An interesting story here suggests the solution is to translate differently:
One example from the New King James Version (NKJV) is instructive: “Then after this, [Jesus] said to the disciples, “Let us go to Judea again. The disciples said to him, ‘Rabbi, the ioudaioi [Jews] sought to stone you and are you going there again?’” (John 11:7-8) Translating “ioudaioi” above as “Jews” presents an immediate problem. It implies that Jesus – even while called “rabbi” – was not Jewish, but an outsider, along with his disciples. This would include John, despite his insider knowledge of the people and places, customs and nuances of early first-century Israel.

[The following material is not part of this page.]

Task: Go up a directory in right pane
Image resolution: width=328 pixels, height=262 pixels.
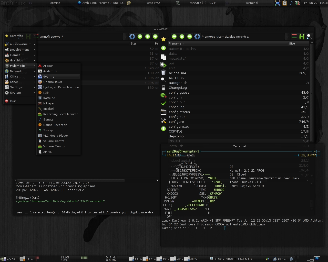Action: tap(182, 37)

It obscures the fact that John is describing a family dispute – albeit a bitter one – among some of his fellow Jews on whether Jesus was Israel’s deliverer. It implies that the Jews as a people were Christ’s monolithic foe, and perhaps even collectively culpable for his mistreatment and death.
In other words, rendering “ioudaioi” as “Jews” suggests the writer drew an impassable line between Jesus and his earliest followers and “the Jews.”
Clearly he did not. The problem rests with the translation. Ioudaioi here means “Judeans,” not “Jews.”
That the solution is plausible is accepted by the translators of the New King James Version, as the article itself notes, but is not carried through in John for some reason:
Don’t translators see the problem? Actually, the New King James Version (NKJV) translators did. In I Thessalonians 2:14-16, a portion from one of Paul’s letters, they rightly rendered ioudaioi “Judeans.” With this one simple change, they transformed a passage wielded infamously for centuries against the entire people of Israel into one that criticizes a miniscule clique of individuals – likely Caiaphas and his allies – within first-century Judea.
Why no similar corrections for John’s Gospel? Why indeed.
Why no similar corrections for John’s Gospel? Why indeed.